An example output of this would be:

<root>
  <emptyNoAttr  />
  <emptyMultiAttr    first="1" second="2" third="3"   fourth="4"  >
  <withContent>
    Hello
  </withContent>
  <withContentAndAttr first="1" second="2" third="3">
    Hello
  </withContentAndAttr>
</root>

With this soultion it would be possible to solve many attribute format use cases, such as e.g.

<root>
  <manyAttributes
    attr1="one"
    attr2="two"
    attr3="three"
    attr4="four"
  />
</root>

A disadvantage could be maybe the overhead / performance of the many function calls and argument evaluations.
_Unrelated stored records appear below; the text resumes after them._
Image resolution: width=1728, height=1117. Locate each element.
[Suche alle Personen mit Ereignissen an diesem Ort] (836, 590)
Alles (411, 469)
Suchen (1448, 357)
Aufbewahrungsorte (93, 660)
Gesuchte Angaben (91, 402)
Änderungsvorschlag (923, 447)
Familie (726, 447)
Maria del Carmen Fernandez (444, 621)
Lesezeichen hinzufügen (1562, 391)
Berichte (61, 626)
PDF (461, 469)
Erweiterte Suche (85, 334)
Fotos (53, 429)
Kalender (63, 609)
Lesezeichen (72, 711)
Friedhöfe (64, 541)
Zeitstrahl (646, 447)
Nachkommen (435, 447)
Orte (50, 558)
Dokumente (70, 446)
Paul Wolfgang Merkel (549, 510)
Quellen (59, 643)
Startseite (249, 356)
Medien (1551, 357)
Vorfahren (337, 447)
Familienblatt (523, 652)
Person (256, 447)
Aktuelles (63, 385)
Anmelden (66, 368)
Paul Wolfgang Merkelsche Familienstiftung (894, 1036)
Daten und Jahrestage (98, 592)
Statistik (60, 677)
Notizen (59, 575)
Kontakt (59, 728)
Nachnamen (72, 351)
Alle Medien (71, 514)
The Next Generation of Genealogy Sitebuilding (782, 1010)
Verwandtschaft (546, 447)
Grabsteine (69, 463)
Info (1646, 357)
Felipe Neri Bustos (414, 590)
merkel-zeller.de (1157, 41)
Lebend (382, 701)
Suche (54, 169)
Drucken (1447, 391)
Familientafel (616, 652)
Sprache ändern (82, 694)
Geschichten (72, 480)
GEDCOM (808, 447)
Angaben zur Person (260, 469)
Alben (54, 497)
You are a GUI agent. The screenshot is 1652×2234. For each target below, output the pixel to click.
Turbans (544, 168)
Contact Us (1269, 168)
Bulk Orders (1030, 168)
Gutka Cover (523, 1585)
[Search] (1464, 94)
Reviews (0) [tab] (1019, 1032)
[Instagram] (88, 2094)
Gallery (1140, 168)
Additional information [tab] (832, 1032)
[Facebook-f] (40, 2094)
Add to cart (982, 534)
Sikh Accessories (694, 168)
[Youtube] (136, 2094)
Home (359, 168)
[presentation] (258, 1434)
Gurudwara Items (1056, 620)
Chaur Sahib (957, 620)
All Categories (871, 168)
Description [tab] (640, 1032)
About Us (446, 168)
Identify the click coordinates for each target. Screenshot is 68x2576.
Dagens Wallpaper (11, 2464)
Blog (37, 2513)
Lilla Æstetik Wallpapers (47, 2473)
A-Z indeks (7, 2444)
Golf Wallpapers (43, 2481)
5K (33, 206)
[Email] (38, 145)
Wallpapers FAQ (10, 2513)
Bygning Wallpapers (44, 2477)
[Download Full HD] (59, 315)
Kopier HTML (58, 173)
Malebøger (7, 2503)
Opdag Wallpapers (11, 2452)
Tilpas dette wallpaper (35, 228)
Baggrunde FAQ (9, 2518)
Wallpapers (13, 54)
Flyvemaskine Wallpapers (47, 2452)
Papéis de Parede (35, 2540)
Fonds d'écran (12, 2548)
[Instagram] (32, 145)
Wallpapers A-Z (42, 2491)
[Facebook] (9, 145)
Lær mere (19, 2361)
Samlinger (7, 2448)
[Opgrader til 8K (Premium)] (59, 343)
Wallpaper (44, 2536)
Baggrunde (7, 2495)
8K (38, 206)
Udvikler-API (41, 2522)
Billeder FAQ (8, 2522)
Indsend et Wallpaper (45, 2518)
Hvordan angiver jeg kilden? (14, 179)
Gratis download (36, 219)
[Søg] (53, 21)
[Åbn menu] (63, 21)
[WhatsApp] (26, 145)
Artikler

Callback for whole 'inner' tag content

The callback would be called once for each element and would generate the whole inner contents between the element name and the closing tag.

<root>
  <elem{all-this-data}/>
</root>

It could look like this:

function makeInnerContents(
  elementIsEmpty: boolean, // true if the element has no inner content (except attributes)
  attributes: Object, // all attributes, maybe as name / value object?
  actIndent: string, // current indentation
  indentBy: string // indent by from options (not mandatory, as externally available)
) {
  let innerContent = "";
  for (const [attrName, attrValue] of Object.entries(attributes)) {
    innerContent += ` ${attrName}="${attrValue}"`
  }
  if (elementIsEmpty) { innerContent += " "; }
  return innerContent;
}

const builder = new XMLBuilder({
  suppressEmptyNode: true,
  ignoreAttributes: false,
  innerContentBuilder: makeInnerContents, // New builder option
});

A big disadvantage is, that the user would be responsible himself for proper XML attribute formatting. At the same time it would give very high flexibility, so e.g. following XML would be possible:

<root>
  <ele attr
           = "value"
  />
</root>
amitguptagwl commented 1 year ago

That's really in detail. What's about updateTag function? Same we have in parser. This can return the tag name of users choice. User can even add empty space in last. However, in this case we should pass some parameters like isLeafeNode, isEmptyNode, jPath etc. So user can take better decision.

amitguptagwl commented 1 year ago

I recently added updateTag option. Can you please check if this cover the feature you want to provide? Here, you can find more detail.

amitguptagwl commented 1 year ago

I believe this issue is resolve. But feel free to reopen it if something is not fixed.